DIEUDONNé ESSOMBA : Expliquez-moi la « nation camerounaise »
CAMEROUN :: POINT DE VUE

Dieudonné Essomba : Expliquez-Moi La « Nation Camerounaise » :: Cameroon

Tous les Camerounais parlent de la nation soi-disant en construction, mais si on leur demande comment ils voient concrètement cette nation, personne n’est capable de répondre ! Comment donc se présentera la « nation camerounaise » au terme de sa construction ?

Est-ce la disparation des tribus camerounaises, au profit d’une population sans repère linguistique locale, ne s’exprimant qu’en français et en anglais ? Mais précisément, si les Camerounais ne sont plus Douala, Bassa, Bamileke, Makia, Fulbé, Moundang, Bakweri ou Widekom, ils seront quoi ? Des Français tropicaux ?

A la vérité, personne n’envisage sérieusement cette hypothèse. Par contre, si la Nation signifie que les Communautés sont maintenues, qu’est-ce que cela changera par rapport à la situation actuelle ? Ces Communautés qui sont des réalités humaines ne manqueront pas d’afficher leurs exigences vis-à-vis de l’Etat par rapport aux avantages concrets que sont les emplois publics, les postes de pouvoir ou les infrastructures collectives.

Quelle sera alors la différence avec la situation actuelle ? La question fondamentale posée est que tout le monde parle de cette fameuse « nation » en construction, mais personne ne dit comment elle va se présenter. En se lançant dans un projet qui n’a aucun objectif défini, nous faisons manifestement fausse route. Ma position est la suivante : la vraie unité nationale du Cameroun n’est pas dans la négation des « tribus », mais dans la transformation des tribus en « nationalités ».

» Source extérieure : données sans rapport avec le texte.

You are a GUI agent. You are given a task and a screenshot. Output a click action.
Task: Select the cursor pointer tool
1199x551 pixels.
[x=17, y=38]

Les deux termes désignent des regroupements humains disposant d’une homogénéité sociologique, mais elles ont une importante différence : alors que la nationalité est ouverte, la tribu est fermée. Par exemple, les habitants de la Bretagne en France sont des Bretons. Ils disposent d’une culture propre, avec des particularismes connus.

Mais si vous vous installez en Bretagne et vous adoptez cette culture, vous devenez Breton, même si vous êtes Noir. Inversement, un Breton qui s’installe en Bavière en Allemagne et adopte la culture de la Bavière devient Bavarois. C’est pour cela qu’on dit que les nationalités sont ouvertes.

Par contre, si vous êtes de la tribu Bassa, même si vous vous installez pendant 100 ans à Maroua, vous restez toujours Bassa. Inversement, un Bamileke qui s’installe chez les Bassa reste Bamileke même s’il y fait 100 ans. C’est pour cela qu’on dit que les tribus sont fermées. Un pays a atteint l’unité nationale lorsque ses tribus sont devenues des nationalités, ou plus exactement, lorsqu’il n’a plus que des nationalités.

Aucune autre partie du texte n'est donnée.